Problem details
When you repeat the entries below, keep each word exactly as it is and drop the pictures.

Input material
==================================================

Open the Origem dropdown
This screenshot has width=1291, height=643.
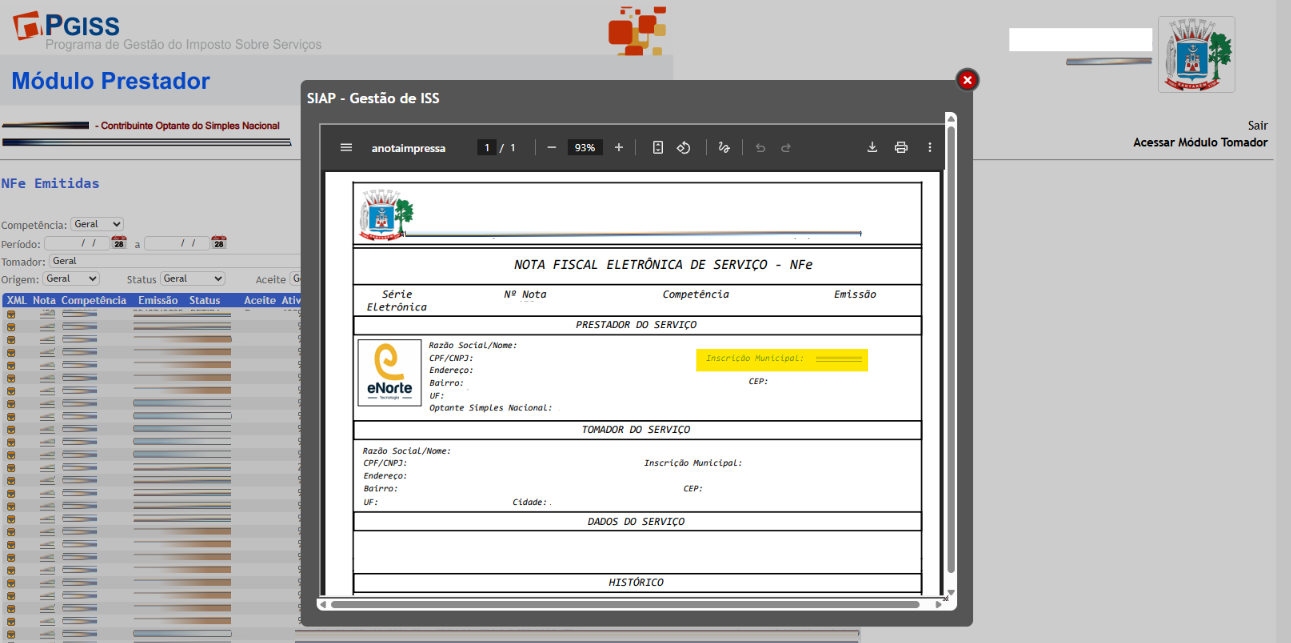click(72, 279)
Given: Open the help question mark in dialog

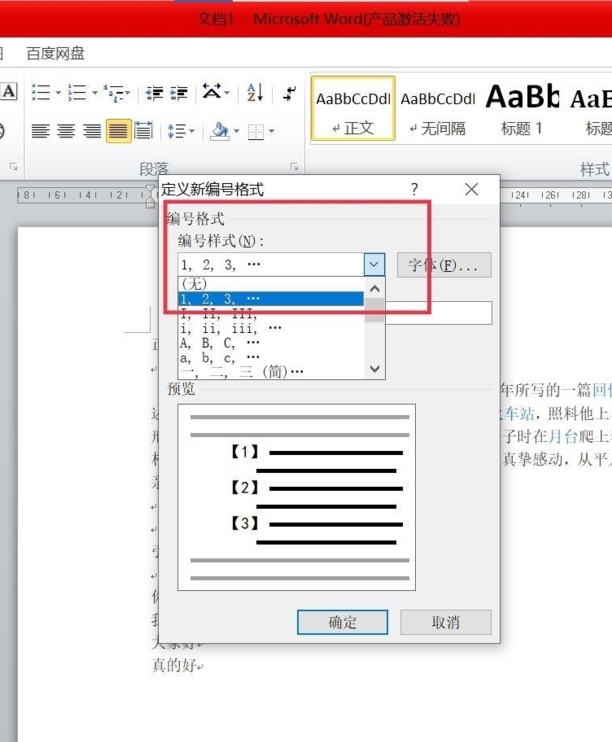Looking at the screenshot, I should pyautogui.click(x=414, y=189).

==================================================

Written solution
Open the Origem dropdown
This screenshot has width=1291, height=643.
click(72, 279)
Given: Open the help question mark in dialog

Looking at the screenshot, I should pyautogui.click(x=414, y=189).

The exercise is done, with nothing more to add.